* **Task to carry out**: Could you return only the lines that run from the line with "Click the text Hayatına Son Verdi" through the final line of the data, exactly as they stand?

((

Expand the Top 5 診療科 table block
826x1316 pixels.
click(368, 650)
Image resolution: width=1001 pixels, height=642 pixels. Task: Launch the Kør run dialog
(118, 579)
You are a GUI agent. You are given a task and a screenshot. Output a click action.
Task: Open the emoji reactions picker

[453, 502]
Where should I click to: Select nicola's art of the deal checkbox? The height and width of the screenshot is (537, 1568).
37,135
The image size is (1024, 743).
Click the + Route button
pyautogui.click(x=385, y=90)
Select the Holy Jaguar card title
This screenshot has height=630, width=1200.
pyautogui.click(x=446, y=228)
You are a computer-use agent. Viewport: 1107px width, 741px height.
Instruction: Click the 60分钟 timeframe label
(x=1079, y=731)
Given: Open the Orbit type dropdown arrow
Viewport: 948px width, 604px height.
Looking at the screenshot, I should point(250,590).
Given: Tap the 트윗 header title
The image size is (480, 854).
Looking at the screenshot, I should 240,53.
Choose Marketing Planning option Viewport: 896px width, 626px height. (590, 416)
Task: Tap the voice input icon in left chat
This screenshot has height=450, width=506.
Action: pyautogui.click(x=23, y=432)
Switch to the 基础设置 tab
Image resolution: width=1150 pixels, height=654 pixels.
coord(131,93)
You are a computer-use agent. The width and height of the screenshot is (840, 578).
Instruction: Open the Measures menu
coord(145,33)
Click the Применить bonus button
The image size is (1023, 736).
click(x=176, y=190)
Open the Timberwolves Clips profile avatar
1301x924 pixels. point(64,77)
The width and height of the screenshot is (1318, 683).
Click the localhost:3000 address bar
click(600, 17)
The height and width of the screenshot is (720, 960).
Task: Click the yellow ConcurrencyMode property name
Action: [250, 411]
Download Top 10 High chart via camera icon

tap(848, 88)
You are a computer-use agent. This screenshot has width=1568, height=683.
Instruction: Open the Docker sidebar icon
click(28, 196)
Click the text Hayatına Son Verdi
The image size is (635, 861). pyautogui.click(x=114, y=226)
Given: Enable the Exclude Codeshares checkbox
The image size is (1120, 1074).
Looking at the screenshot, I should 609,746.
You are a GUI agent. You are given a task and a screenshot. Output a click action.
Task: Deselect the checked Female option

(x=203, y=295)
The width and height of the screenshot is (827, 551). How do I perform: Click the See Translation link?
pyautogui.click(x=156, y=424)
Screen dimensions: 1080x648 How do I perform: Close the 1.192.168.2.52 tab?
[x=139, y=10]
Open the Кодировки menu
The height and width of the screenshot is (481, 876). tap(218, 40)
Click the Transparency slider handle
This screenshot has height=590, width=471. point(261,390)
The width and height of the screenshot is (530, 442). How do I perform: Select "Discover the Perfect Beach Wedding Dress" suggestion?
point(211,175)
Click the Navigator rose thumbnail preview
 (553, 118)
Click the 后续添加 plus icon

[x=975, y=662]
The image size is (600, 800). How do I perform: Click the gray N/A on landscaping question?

))

* **Exercise answer**:
Click the text Hayatına Son Verdi
The image size is (635, 861). pyautogui.click(x=114, y=226)
Given: Enable the Exclude Codeshares checkbox
The image size is (1120, 1074).
Looking at the screenshot, I should 609,746.
You are a GUI agent. You are given a task and a screenshot. Output a click action.
Task: Deselect the checked Female option

(x=203, y=295)
The width and height of the screenshot is (827, 551). How do I perform: Click the See Translation link?
pyautogui.click(x=156, y=424)
Screen dimensions: 1080x648 How do I perform: Close the 1.192.168.2.52 tab?
[x=139, y=10]
Open the Кодировки menu
The height and width of the screenshot is (481, 876). tap(218, 40)
Click the Transparency slider handle
This screenshot has height=590, width=471. point(261,390)
The width and height of the screenshot is (530, 442). How do I perform: Select "Discover the Perfect Beach Wedding Dress" suggestion?
point(211,175)
Click the Navigator rose thumbnail preview
 (553, 118)
Click the 后续添加 plus icon

[x=975, y=662]
The image size is (600, 800). How do I perform: Click the gray N/A on landscaping question?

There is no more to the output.